EXERCISE REQUIREMENTS:
1. Summarize the symposium announcement below in two sentences.
2. Rewrite the paragraph of the symposium announcement that begins "Although there may be ideological objections" as a bulleted list that keeps its main facts.

-- Start of EXTRACTED TEXT --

On June 22nd, DCU will hold a symposium on public funding of private media. The “advertising-for-journalism” model which has funded print and broadcast media since the 18th century is manifestly under threat as advertising revenues decline and online competition cuts into existing market shares. Although digital revenues are increasing these do not compensate for losses elsewhere. As a consequence Irish media increasingly face the threat of either closure or radical “restructuring” (often in the wake of consolidation of ownership). This clearly poses a challenge to the sustainability of the public sphere.
Although there may be ideological objections to using public funds to shore up private media, the calamitous state of legacy media raises the question of whether the political functions – both as watchdogs and as spaces for debate – performed by mainstream commercial media are too important to be allowed to simply collapse under commercial pressures. This symposium gathers academic, policy and industry perspectives together to consider whether we need to financially support all media from public funds, what specific functions should be protected within media and how we might go about doing this.
The symposium is organised around three keynote talks from invited speakers (see below) each followed by panel discussions comprised of figures from industry, policy/regulatory backgrounds and academia. Questions from the floor and media attendance will be welcome.

-- End of EXTRACTED TEXT --
-- Start of RAW DATA --

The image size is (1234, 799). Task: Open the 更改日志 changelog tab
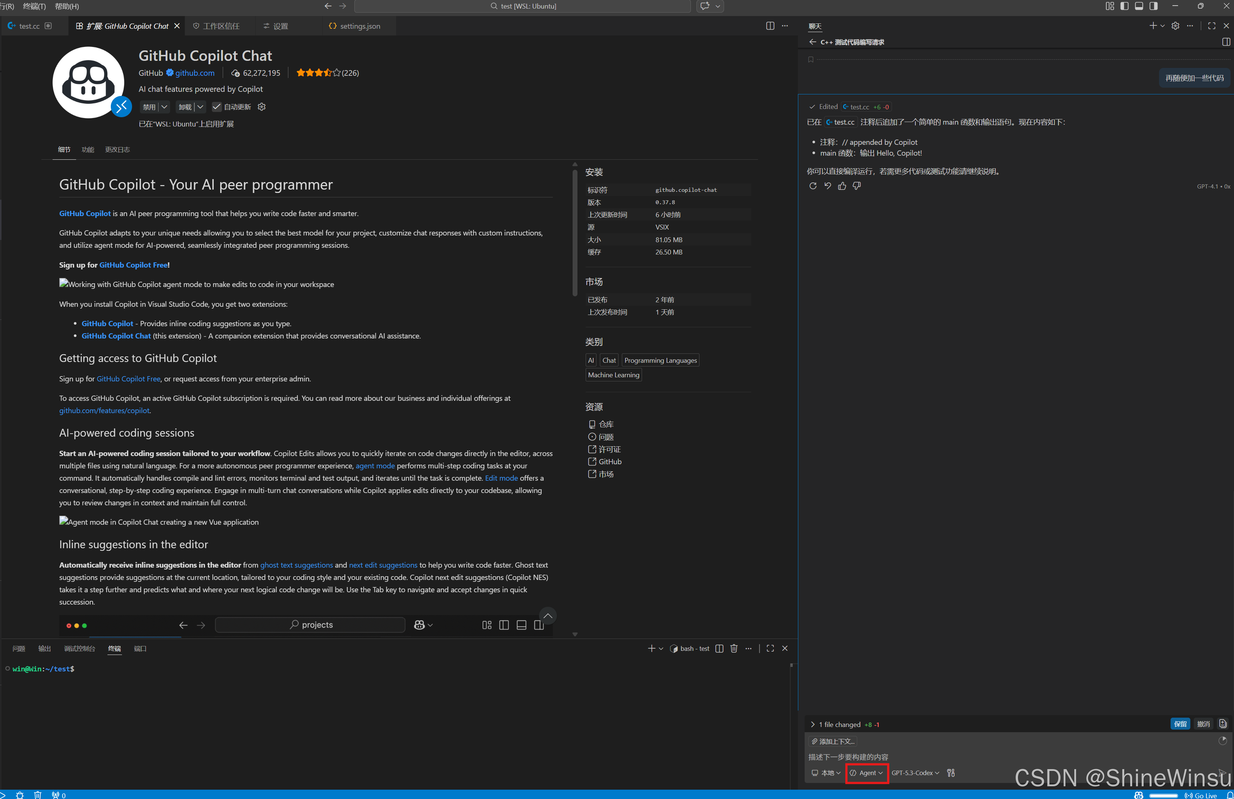coord(117,149)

-- End of RAW DATA --

ANSWERS PER TASK:
1. DCU will hold a symposium on June 22nd on public funding of private media, since falling advertising revenues and online competition threaten the model that has funded print and broadcast media since the 18th century and leave Irish media facing closure or radical restructuring. The event is built around three keynote talks, each followed by panels of industry, policy and academic figures, and will consider whether media should be supported from public funds, which functions should be protected, and how this might be done.

2.
- There may be ideological objections to using public funds to shore up private media.
- The calamitous state of legacy media raises the question of whether the political functions of mainstream commercial media are too important to be allowed to collapse under commercial pressures. Those functions are serving as watchdogs and as spaces for debate.
- The symposium brings together academic, policy and industry perspectives to consider three things:
  - whether all media need financial support from public funds
  - which specific functions within media should be protected
  - how that protection might be achieved